How many members does the IAATO currently have and where do they come from? IAATO has about 110 members and they represent all parts of the globe, from the Falklands/Malvinas to Tasmania, Nova Scotia to Cape Town, and all points in between. Of the members, about 50 are operators and/or organisers of tours to Antarctica. These are the members that actually operate the tours, own or charter vessels, secure the necessary permits and authorisations, hire expedition staff and guides and so forth. The remaining members are associates who support the mission of IAATO.

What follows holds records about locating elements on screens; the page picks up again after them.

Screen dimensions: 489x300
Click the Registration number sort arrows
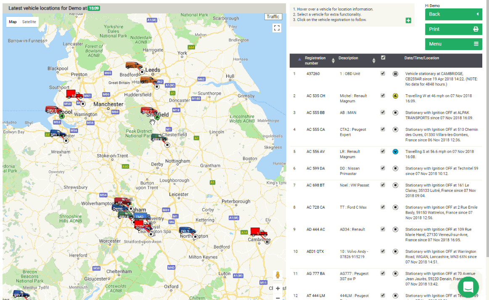[334, 61]
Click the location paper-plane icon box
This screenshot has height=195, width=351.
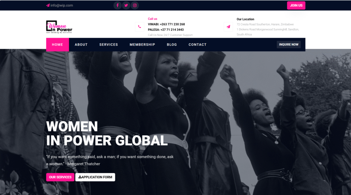(228, 27)

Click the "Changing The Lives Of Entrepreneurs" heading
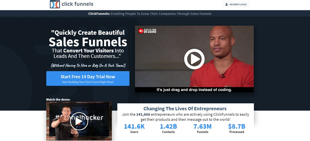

Are there also operators coming into the region who are not members and are they regulated at all? For the past two seasons, all SOLAS (Safety of Life at Sea) vessel operators conducting tourism activities in Antarctica have belonged to IAATO, so we are fairly confident that we have a good handle on about 99 per cent of Antarctic tourism. When you talk about regulation, you should consider that all of the SOLAS vessels travelling to Antarctica are responsible for following all IMO (International Maritime Organisation) mandates and guidelines, as well as undergoing flag and port-state inspections, proper certification protocols, etc. So, there is a high degree of regulation already built into the system.
I didn't mention the air/land-based operators. Currently, there are two companies that conduct Antarctic tourism business in this manner and they both belong to IAATO.
How many tourists are currently coming into the Antarctic each year and where are they coming from? Because of the current slump in the economy, visitation to the Antarctic has dropped in the past few years. From a high of 47,225 during the 2006-07 season, this number fell to 37,858 last season and appears to be even lower this current season at around 35,200. We expect to see this stay flat next year as well and then we will see a further drop-off.
Why the drop-off? During 2009, the IMO approved an amendment to MARPOL (International Convention for the Prevention of Pollution from Ships) banning the use and carriage of heavy and intermediate fuel oils for all shipping in the Antarctic Treaty Area. The ban will primarily affect the large passenger vessels that operate what we call 'cruise-only' type tourism -- they carry more than 500 passengers and don't offer landings in Antarctica.
Consequently, we expect overall tourism numbers for the 2011-12 austral summer to be about 26,775, with the difference largely attributed to large passenger ships leaving the Antarctic market.
Where are the visitors coming from? Mostly from the US, which represented about 34 per cent of all tourists during the 2008-09 season. The UK was next with 14.6 per cent, followed by Germany (10.2 per cent), Australia (8 per cent), Canada (6.2 per cent), The Netherlands (3.7 per cent) and Switzerland (3.1 per cent). Rounding out the top ten is New Zealand with 1.2 per cent.
Has this number shown a marked increase since the area started to get a lot of publicity? Overall visitation has trended up the past two decades, no question about it, but the big jumps came about around 10 years ago when large vessel operators entered the market. As I mentioned, these ships offer a 'cruise-only' experience, with no actual landings take place. In order to do landings, a ship must carry 500 or fewer passengers. This has been an IAATO bylaw for the better part of 10 years, but it was recently adopted by the Antarctic Treaty System as a binding measure. I might add that the large vessel operators follow the same guidelines, rules and procedures as the smaller ships and yachts and are very responsible regarding their safety and environmental responsibilities while in Antarctic waters.
How, if at all, is the increasing number affecting the operators' ability to protect the region? While an increased number of vessels in the area of the Antarctic Peninsula rightly raises questions of safety and environmental protection, the flip side is that multiple ships within a few hours of each other strengthen contingency planning and rescue options. For example, IAATO actively participated in an international search and rescue conference in Buenos Aires. There was acknowledgement at the conference that passenger vessels are an important search and rescue asset, not just a potential liability.
In terms of protecting the region on a broader scale, there is considerable activity currently underway at IMO, which has been tasked with taking the current Polar Shipping Guidelines and redrafting them as a Mandatory Polar Code. There is a lot of support for this from the Antarctic Treaty parties and IAATO certainly supports the development of this code as well.
What are the best times to visit and what can visitors expect to see and do? The primary season for visiting Antarctica is the austral summer, from November into mid-March. Visitors who are particularly interested in seeing penguin chicks generally wait until January and February, which are the prime months for this. But early season also has its advantages, with the landscape pristine and snow covering most everything; you feel as if you are discovering a place for the first time! Later in the season finds more whale activity. The primary activity is going ashore, typically aboard Zodiac-type inflatable boats with guides and ship staff for hikes to penguin colonies, seals and sea lions. There are also a number of historic huts and scientific bases that welcome visitors.